1. Jesus said to his disciples: ‘The kingdom of heaven is like a landowner going out at daybreak to hire workers for his vineyard. He made an agreement with the workers for one denarius a day, and sent them to his vineyard. Going out at about the third hour he saw others standing idle in the market place and said to them, “You go to my vineyard too and I will give you a fair wage.” So they went. At about the sixth hour and again at about the ninth hour, he went out and did the same. Then at about the eleventh hour he went out and found more men standing round, and he said to them, “Why have you been standing here idle all day?” “Because no one has hired us” they answered. He said to them, “You go into my vineyard too.” In the evening, the owner of the vineyard said to his bailiff, “Call the workers and pay them their wages, starting with the last arrivals and ending with the first.” So those who were hired at about the eleventh hour came forward and received one denarius each. When the first came, they expected to get more, but they too received one denarius each. They took it, but grumbled at the landowner. “The men who came last” they said “have done only one hour, and you have treated them the same as us, though we have done a heavy day’s work in all the heat.” He answered one of them and said, “My friend, I am not being unjust to you; did we not agree on one denarius? Take your earnings and go. I choose to pay the last comer as much as I pay you. Have I no right to do what I like with my own? Why be envious because I am generous?” Thus the last will be first, and the first, last.’
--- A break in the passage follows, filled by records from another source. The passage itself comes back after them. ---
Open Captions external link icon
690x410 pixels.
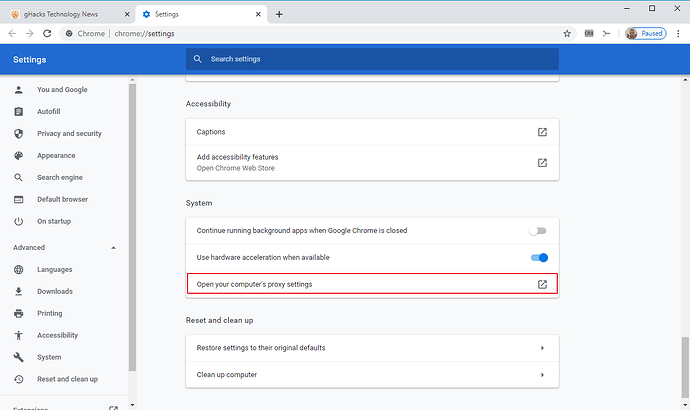(542, 132)
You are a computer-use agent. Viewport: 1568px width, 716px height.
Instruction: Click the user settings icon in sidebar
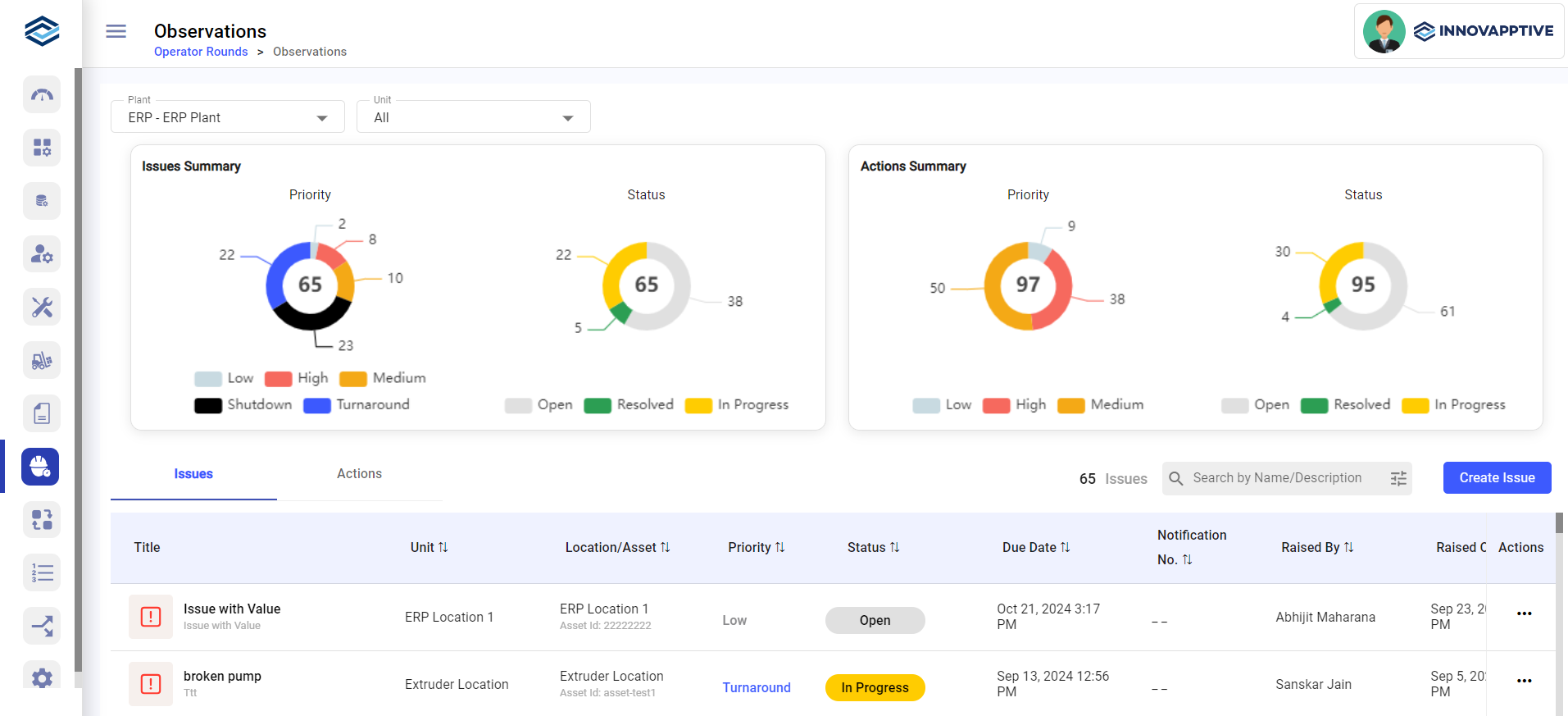click(42, 254)
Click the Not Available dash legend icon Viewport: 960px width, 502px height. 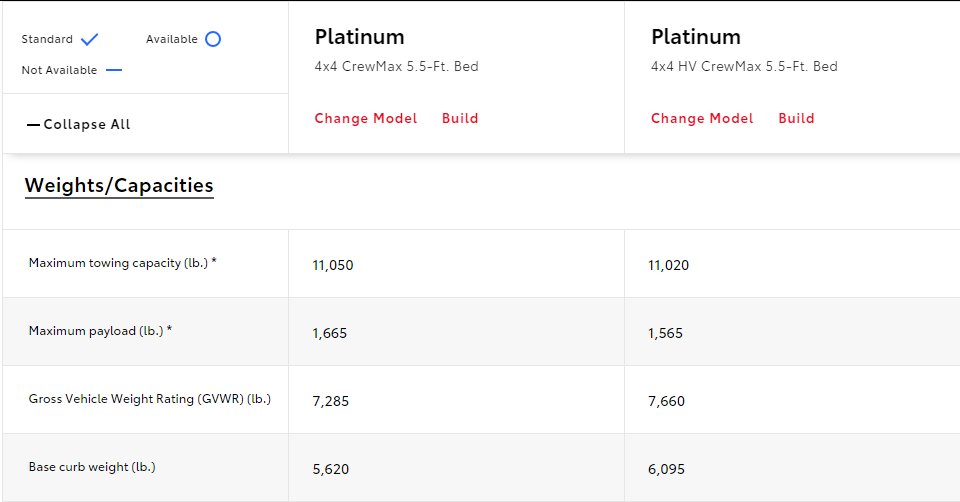pyautogui.click(x=114, y=70)
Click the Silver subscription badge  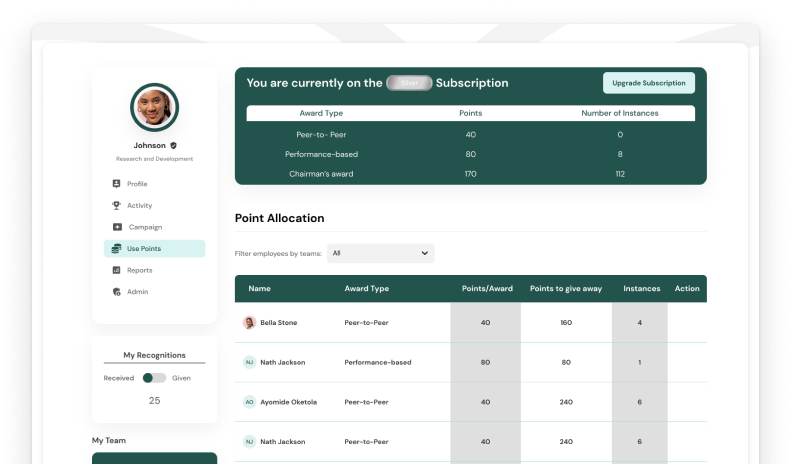click(x=409, y=84)
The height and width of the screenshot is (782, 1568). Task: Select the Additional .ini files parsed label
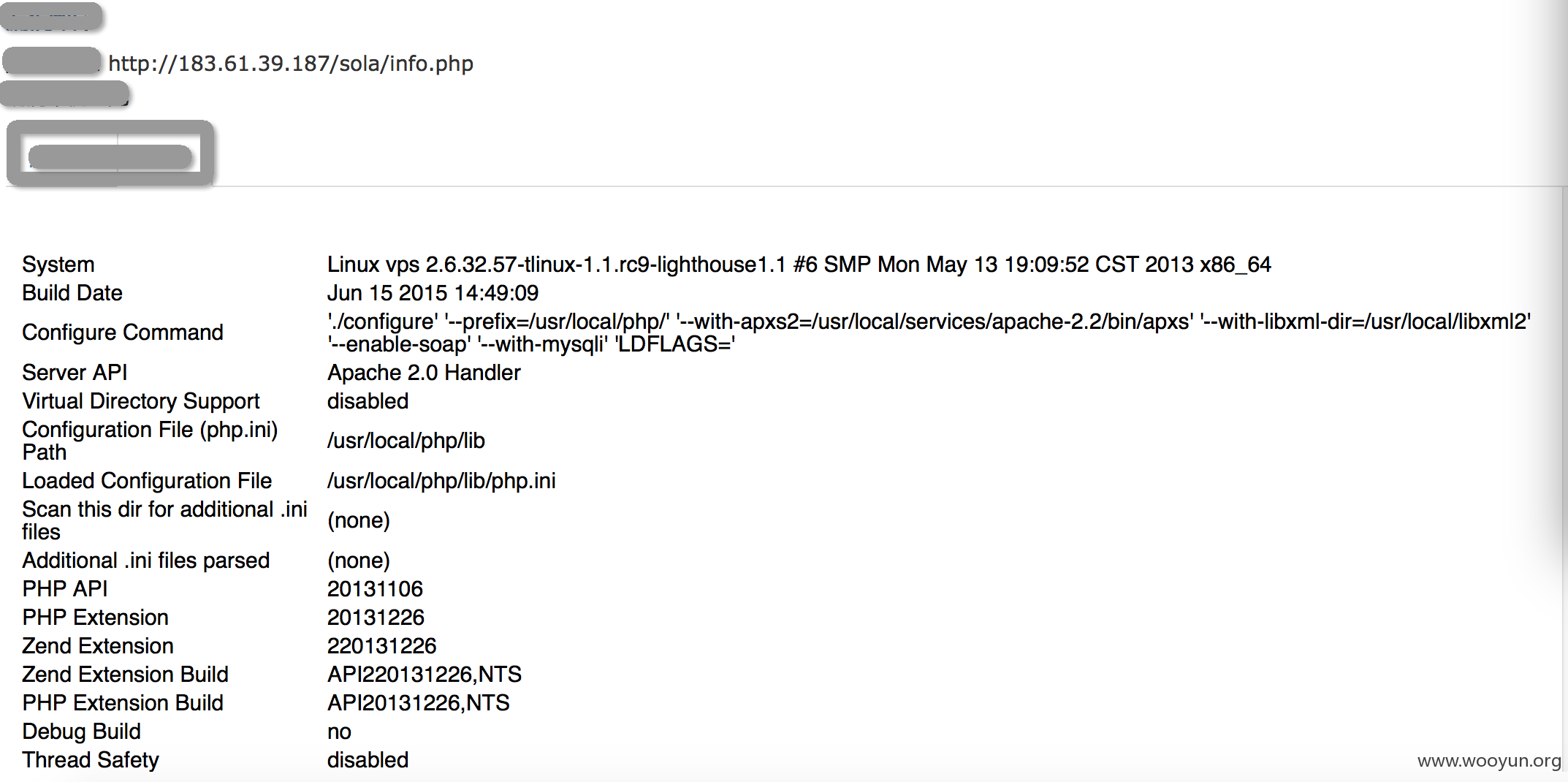tap(146, 560)
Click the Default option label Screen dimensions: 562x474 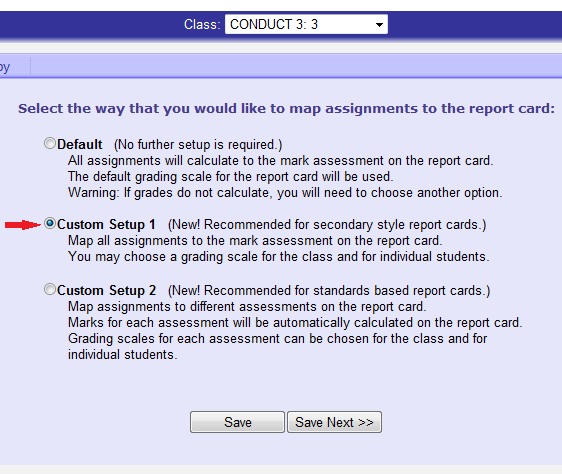(80, 144)
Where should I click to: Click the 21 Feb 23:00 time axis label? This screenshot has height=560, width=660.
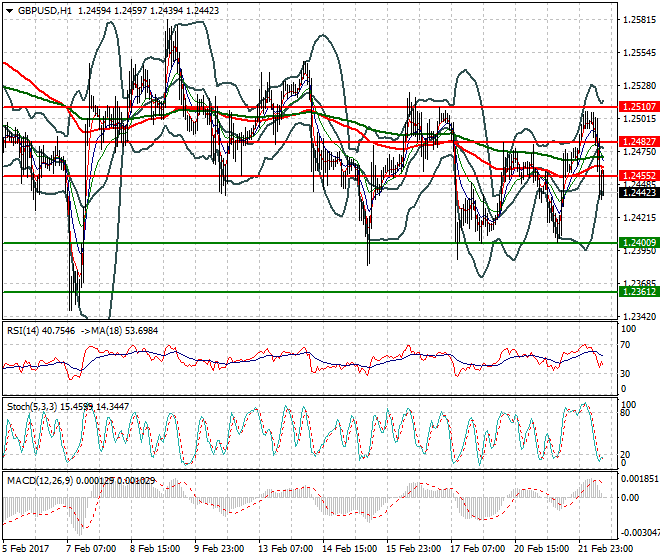click(x=605, y=549)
2. Today’s readings dwell on the incomprehensible way of God when compared to that of human beings. God has his way of doing things which sometimes gets beyond our human calculations. In the first reading (Is 55:6-9), the prophet declared that God’s ways are not our ways. His standards of judgement and reward are different from ours. He advised that all that we need to do in walking with God is turn away from wickedness and know that God is rich in mercy and forgiveness.

3. The enormity of the compassionate heart of God and his incomprehensible standard of reward is better demonstrated in the gospel through the parable of the landowner who hired at all hours of the day. This parable has features that most Nigerians will understand. In most cities in Nigeria, skilled and unskilled labourers congregate every morning in the labour market to look for those who will hire them for the day. They normally come out early with their work tools. Some get early job, some others stay till noon and some even will go home in the evening without having been hired for the day. One therefore understands the landowner, who, going out in the morning, by 9 am, 3 pm and 5 pm still found people who have not been hired. With the first group he agreed on a price. With the others he simply gave his word that he will pay them what he considers just.
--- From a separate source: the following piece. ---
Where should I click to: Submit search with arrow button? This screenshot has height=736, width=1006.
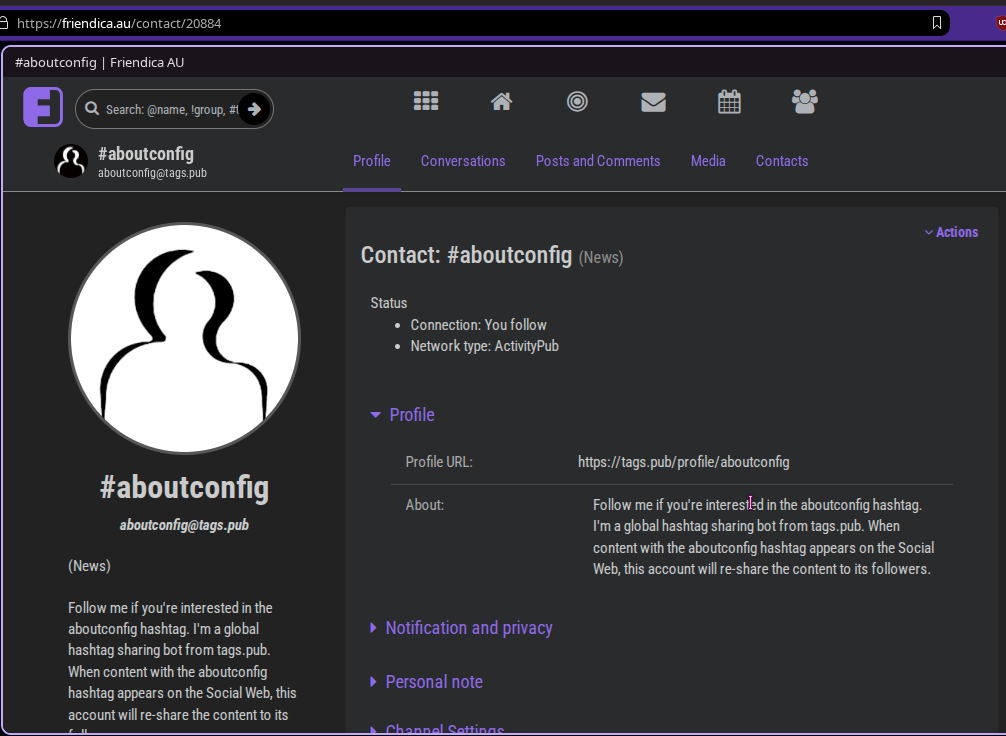254,109
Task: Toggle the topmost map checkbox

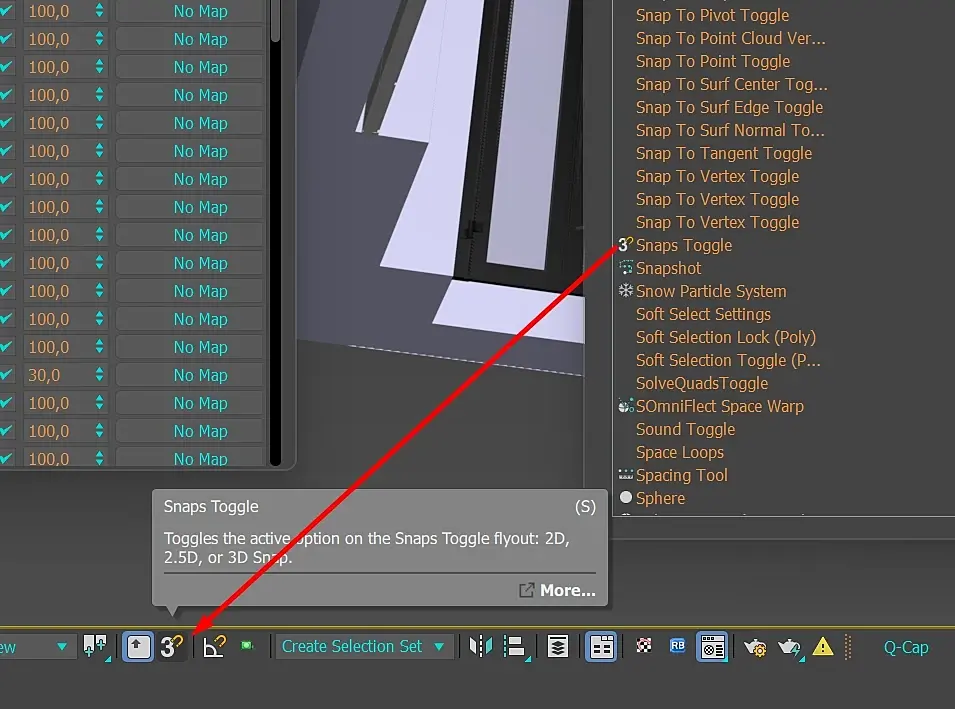Action: (7, 11)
4. At the time for payment, the landowner decided to pay the same amount to all, irrespective of the number of hours put in. His decision may have been influenced by the fact that he knows that the labourers all depend on their daily pay to take care of their families and the daily pay is actually not much, not more than 500 naira (1 denarius). Paying less would be logical but will not help much. He decided to employ what Karl Marx would in the 19th century formulate as the marxist’s principle of work and remuneration: To each according to his needs and from each according to his ability (his opportunities). This is the principle of equity in practical moral. The early comers were not happy and grumbled against the landowner. But he reassured them that he was not unjust with them. He paid them the agreed sum but decided to be generous with others because he knows their needs. In capitalism this will be faulted but in the kingdom economy it is correct.
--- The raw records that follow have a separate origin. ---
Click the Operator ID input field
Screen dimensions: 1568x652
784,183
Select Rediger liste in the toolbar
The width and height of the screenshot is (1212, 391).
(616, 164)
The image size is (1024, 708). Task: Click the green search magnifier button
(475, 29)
5. Today’s parable brings out some principles of the social teachings of the church and stands as a warning to those who pretend to be stakeholders in the church of God. It shows that:


a. Every person has the right to work and the right to just remuneration: the landowner that kept going out to employ those who are out and ready to work stands for God who wants every person to have opportunity to contribute in making the world a better place. His attitude challenges us to create work for people who are ready to work, each person in his own capacity. All who can, should create work and employ people. This goes against unnecessary amassing of wealth that we witness among Nigeria politicians and public office holders who refuse to invest their hoard and prefer to stock them in foreign banks. The attitude of the generous land owner equally challenges us to practice equity in paying our workers. “To each according to his need, from each according to his ability.”


b. Heaven is a gratuitous gift of God: the parable is about the kingdom of God. It is therefore a warning to the disciples that after them God will continue to bring people into the household. Nobody should therefore see himself/herself as early comer who has more right than others. The first could become the last. All that is needed is to keep doing what one has to do as a member of the kingdom, trusting that the just God will always be just in his reward. One who joins the faith today can die a saint tomorrow while one who, like Judas, joined at the beginning, could end up throwing himself out of the kingdom.


6. Like St. Paul in the second reading, (Phil 1:20-24,27), try to avoid anything that is unworthy of the kingdom, applying equity in your treatment of others especially those who by their work depend on your generosity for their subsistence. If you are consistent in doing this, it would not really matter when you joined the race. You are surely going to be found in the kingdom.